**Data extracts**
:::::
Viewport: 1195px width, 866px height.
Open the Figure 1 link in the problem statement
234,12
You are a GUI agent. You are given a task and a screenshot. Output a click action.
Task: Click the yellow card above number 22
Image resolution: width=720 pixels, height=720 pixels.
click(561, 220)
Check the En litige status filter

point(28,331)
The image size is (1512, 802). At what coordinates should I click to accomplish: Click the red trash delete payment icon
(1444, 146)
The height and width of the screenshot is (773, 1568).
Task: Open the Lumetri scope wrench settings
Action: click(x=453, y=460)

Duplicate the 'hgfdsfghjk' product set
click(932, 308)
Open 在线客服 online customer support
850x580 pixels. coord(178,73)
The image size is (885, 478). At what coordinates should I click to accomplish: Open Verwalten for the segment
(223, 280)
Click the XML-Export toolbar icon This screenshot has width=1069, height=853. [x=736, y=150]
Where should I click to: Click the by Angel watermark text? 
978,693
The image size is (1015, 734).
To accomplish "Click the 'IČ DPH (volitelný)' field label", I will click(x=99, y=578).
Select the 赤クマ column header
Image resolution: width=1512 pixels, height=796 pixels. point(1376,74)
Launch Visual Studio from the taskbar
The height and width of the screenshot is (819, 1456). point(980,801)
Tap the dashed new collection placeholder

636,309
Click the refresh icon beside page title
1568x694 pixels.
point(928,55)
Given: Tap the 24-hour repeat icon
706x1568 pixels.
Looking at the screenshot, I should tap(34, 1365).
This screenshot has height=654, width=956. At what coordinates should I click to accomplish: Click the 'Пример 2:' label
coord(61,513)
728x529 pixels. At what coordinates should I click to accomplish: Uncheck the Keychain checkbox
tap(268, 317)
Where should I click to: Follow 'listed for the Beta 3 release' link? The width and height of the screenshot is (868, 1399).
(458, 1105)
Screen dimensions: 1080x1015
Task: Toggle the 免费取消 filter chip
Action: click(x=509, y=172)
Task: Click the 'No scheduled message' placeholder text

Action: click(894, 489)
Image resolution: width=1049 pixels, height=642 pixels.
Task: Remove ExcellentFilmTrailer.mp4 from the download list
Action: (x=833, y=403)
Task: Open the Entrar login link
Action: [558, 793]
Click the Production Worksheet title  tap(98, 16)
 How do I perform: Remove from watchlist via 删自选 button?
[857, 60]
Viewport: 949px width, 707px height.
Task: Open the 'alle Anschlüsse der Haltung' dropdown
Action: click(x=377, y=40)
:::::
**Action item**
Search the material above for the string "title", and copy every line in which it turns up.

**The answer**
Click the refresh icon beside page title
Click the Production Worksheet title  tap(98, 16)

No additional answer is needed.